She stood up, pressing into the kiss and pressing the lines of their bodies together. Loki lifted her and spun them so that she was sitting on the kitchen table, her legs wrapped around his hips and he rocked forward hard enough to send the table scooting backwards.
Darcy laughed, pulling out of the kiss. “Not on the kitchen table. It’s suffered enough abuse today.” She pressed her lips to his neck, dragging her teeth along the exposed skin there until he shuddered beneath her.
“There’s a bed.”
Loki required no other hints. He lifted her up, his hands beneath her thighs and walked her into the bedroom. They tumbled haphazardly onto her bed, and Loki’s knee caught her in the side as she accidentally whacked him in the face with her elbow.
“Sorry,” he muttered.
“It’s a twin bed,” she said, fumbling with the clasps on his jerkin. “Too small for this sort of energetic nonsense.”

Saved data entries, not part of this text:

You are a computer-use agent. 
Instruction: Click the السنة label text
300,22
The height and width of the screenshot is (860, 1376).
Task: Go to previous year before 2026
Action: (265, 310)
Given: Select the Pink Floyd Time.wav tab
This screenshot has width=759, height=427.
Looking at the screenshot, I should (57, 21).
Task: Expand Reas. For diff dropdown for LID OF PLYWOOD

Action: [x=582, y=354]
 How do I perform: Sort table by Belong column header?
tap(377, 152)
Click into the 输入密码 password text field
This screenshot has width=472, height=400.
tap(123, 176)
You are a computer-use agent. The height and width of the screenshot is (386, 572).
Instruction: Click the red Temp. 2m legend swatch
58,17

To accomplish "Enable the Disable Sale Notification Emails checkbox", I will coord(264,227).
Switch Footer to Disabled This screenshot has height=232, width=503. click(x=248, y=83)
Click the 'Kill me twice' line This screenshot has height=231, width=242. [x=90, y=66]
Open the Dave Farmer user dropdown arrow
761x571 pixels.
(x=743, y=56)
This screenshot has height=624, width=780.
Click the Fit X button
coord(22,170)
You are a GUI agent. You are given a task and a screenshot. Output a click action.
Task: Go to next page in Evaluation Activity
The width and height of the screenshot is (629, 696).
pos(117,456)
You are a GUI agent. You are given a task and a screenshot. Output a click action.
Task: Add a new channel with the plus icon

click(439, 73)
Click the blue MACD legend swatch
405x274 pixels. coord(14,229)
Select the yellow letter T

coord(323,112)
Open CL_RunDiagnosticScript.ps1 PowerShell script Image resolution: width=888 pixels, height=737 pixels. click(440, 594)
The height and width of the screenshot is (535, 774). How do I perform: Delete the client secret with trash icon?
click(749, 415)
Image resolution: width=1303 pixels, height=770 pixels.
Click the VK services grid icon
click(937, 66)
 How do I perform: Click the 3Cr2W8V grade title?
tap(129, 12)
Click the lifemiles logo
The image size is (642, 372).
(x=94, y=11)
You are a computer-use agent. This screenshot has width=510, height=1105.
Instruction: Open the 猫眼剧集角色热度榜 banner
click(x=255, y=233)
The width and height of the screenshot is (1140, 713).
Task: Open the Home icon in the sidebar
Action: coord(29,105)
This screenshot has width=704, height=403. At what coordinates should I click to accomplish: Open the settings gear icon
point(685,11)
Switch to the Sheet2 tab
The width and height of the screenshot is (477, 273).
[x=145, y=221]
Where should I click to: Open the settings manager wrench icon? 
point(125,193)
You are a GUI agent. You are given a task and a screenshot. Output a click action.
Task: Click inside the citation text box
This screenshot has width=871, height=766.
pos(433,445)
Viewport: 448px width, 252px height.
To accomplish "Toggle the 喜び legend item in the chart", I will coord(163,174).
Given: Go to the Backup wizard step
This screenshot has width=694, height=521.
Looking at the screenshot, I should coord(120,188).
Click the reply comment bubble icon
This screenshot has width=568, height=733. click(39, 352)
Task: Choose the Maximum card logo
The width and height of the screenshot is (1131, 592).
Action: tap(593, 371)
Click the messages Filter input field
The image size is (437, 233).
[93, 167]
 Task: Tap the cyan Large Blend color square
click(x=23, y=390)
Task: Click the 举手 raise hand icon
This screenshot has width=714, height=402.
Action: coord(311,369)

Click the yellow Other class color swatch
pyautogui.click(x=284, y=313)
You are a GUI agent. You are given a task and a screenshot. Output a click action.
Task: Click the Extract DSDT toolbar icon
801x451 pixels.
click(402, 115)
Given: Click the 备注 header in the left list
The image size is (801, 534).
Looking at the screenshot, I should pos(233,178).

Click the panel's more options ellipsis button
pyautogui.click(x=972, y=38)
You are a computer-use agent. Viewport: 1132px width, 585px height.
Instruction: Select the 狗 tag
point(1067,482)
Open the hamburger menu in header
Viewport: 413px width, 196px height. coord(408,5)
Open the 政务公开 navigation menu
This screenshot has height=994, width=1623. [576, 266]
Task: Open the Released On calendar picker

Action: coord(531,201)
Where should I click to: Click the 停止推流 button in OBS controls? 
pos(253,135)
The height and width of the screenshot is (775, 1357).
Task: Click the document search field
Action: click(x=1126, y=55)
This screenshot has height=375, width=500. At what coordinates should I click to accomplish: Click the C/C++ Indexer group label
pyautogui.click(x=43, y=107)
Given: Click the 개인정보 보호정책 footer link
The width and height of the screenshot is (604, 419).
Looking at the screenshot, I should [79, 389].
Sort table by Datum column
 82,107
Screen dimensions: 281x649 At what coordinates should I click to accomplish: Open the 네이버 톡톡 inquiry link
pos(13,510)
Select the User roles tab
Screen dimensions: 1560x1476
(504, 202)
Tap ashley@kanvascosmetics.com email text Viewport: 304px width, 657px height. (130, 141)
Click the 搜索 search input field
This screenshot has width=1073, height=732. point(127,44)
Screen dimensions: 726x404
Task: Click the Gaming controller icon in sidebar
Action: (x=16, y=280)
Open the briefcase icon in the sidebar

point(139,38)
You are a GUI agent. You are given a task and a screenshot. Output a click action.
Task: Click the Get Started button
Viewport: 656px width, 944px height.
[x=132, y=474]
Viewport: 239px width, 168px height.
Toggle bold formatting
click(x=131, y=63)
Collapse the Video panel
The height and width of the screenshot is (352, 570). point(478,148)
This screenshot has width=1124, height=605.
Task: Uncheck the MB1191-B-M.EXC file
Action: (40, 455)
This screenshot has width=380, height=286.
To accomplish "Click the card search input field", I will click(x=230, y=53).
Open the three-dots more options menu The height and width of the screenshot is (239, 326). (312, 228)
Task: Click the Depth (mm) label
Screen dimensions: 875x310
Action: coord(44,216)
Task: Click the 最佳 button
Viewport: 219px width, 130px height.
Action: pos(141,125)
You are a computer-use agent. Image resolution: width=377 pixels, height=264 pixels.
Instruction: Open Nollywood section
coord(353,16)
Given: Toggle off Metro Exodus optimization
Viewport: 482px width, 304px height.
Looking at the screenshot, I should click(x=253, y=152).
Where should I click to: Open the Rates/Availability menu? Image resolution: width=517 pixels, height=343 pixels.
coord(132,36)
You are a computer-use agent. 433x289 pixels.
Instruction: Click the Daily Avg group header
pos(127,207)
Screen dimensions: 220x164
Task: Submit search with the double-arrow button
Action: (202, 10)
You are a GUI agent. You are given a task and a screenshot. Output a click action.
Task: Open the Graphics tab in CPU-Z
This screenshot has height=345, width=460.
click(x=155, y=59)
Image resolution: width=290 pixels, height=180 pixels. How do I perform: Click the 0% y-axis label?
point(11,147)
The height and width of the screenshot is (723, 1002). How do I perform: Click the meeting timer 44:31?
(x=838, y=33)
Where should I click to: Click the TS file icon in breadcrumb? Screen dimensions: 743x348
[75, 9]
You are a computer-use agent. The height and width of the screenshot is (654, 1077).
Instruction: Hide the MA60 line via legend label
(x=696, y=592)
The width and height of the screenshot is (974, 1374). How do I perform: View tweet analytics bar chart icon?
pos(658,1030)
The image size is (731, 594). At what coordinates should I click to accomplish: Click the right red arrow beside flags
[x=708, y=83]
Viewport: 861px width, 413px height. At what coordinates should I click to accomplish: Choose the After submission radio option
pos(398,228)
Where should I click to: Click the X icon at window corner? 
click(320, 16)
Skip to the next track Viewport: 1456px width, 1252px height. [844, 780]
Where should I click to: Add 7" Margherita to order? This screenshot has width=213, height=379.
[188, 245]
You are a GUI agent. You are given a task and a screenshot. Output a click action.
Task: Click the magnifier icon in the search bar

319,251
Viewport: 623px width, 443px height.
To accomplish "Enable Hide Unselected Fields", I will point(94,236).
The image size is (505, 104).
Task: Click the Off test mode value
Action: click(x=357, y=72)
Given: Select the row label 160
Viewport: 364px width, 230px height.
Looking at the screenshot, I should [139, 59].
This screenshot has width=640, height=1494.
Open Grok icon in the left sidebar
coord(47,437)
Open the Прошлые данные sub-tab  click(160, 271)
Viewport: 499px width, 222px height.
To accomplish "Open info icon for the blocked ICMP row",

Loki sat up, looking down at her wickedly. “Energetic nonsense?” he asked. “Perhaps you’d prefer something slower?” He grinned, and began to drag the hem of her shirt up, agonizingly slowly, gently caressing her skin with his fingers. He stopped when he hit the underside of her breasts, pressing kisses to the skin there.
She was still trying to figure out how to get his jerkin off when he laughed, and she felt the rumbles of it against her skin, and sat up, removing it with a single efficient movement that was entirely unfair.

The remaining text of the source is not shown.